CONSIGNA DEL EJERCICIO> Continúe el texto sobre Maria Rojlina, enfermera del Ejército Rojo en Stalingrado, a partir de su última oración.
===== TEXTO PROPORCIONADO
Maria Rojlina, de 89 años, fue enfermera del Ejército Rojo durante la batalla de Stalingrado y 70 años después todavía se ve frente a los cuerpos destripados, cortando tendones con tijeras de podar y sobreviviendo acurrucada contra los cadáveres aún tibios.
"Los horrores que vi no se los perdonaré jamás a los alemanes", dice la anciana, que recibió a la AFP en el local de un comité de veteranos en el centro de Moscú.
70 años después, Maria todavía se ve "sosteniendo en las manos las entrañas palpitantes de un soldado que no comprendía qué era lo que le había ocurrido".
"Y también los niños aplastados por los tanques... No, no puedo perdonar eso", dice, cuando Rusia se prepara para celebrar, el sábado, la victoria, en 1943, en esta batalla decisiva contra la Alemania nazi.
Maria, que nació en una familia de militares en Ucrania, quiso ir a la guerra, al igual que sus compañeros de clase, desde el mismo 22 de junio de 1941, el día de la invasión alemana de la Unión Soviética. A los 17 años, todos ellos sabían disparar y dar primeros auxilios.
"Nos dijeron que nuestro turno vendría después", recuerda.
Su turno llegó unos meses más tarde, cuando una unidad de blindados la enroló como enfermera.
==========
===== DATOS PROPORCIONADOS
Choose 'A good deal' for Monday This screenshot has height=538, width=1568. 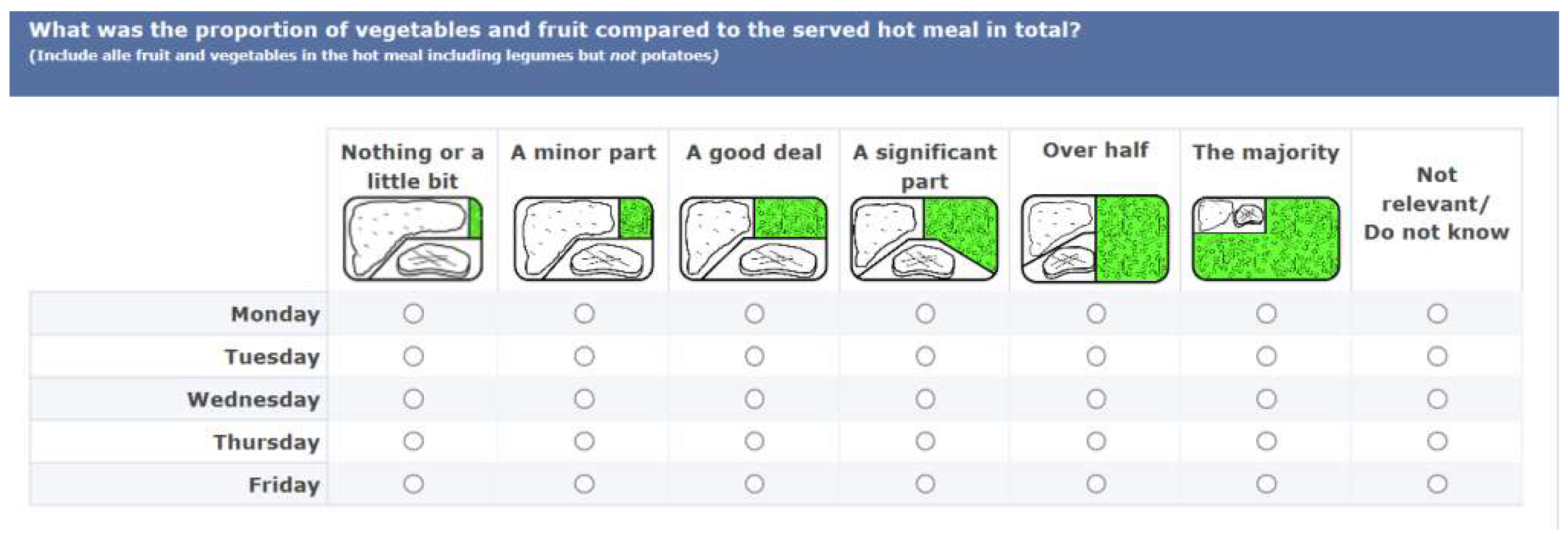pos(755,314)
==========
ESPACIO DE RESPUESTA>
En julio de 1942, herida en el rostro por una fragmento de obús, Maria fue enviada a un hospital cerca de Stalingrado, una ciudad a orillas del Volga, contra la cual el ejército alemán lanzó una ofensiva.
La mañana del 23 de agosto, pocas horas antes del inicio de los masivos bombardeos con que los alemanes iban a preparar su entrada en Stalingrado, Maria, y otras dos enfermeras, visitaban por primera vez la ciudad.
"Encontré Stalingrado bastante feo", recuerda.
La muchachas fueron al cine para ver 'El gran vals' y luego comieron un bocadillo en un parque.
"De pronto la tierra tembló. Saltamos al hueco más cercano, otras cinco personas también saltaron... Sus cuerpos nos salvaron la vida", dice.
Ese día, la aviación nazi dejó caer sobre Stalingrado 1.000 toneladas de bombas.
A partir de septiembre, los combates se dieron en las calles, en los edificios.
"Los alemanes estaban muy cerca, a veces luchábamos en el mismo edificio", recuerda Maria.
"En los momentos de tregua, los escuchábamos reír. Nos gritaban: 'Russisch, ven a comer con nosotros' ". Unos minutos después, el combate recomenzaba.
"Teníamos a Stalin en la cabeza, siempre", señala.
En particular su famoso lema: "¡Ni un paso atrás!", cuya aplicación estuvo a cargo de fuerzas especiales que disparaban contra los que querían retroceder.
"¿Qué fuerzas especiales?", se indigna la anciana. "Una de nuestras unidades de 1.500 hombres intentó retroceder, pero nos dijeron que los alemanes los habían matado a todos", indica.
A los soldados del Ejército Rojo les decían que estaban mejor equipados y alimentados que los nazis. "Esto nos ayudó, pese a que, a menudo, compartíamos el mismo tazón y la misma cuchara", precisa.
En su botiquín de primeros auxilios, Maria contaba básicamente con "vendas, yodo y tijeras de podar". "Lo que permitía cortar tendones", dice.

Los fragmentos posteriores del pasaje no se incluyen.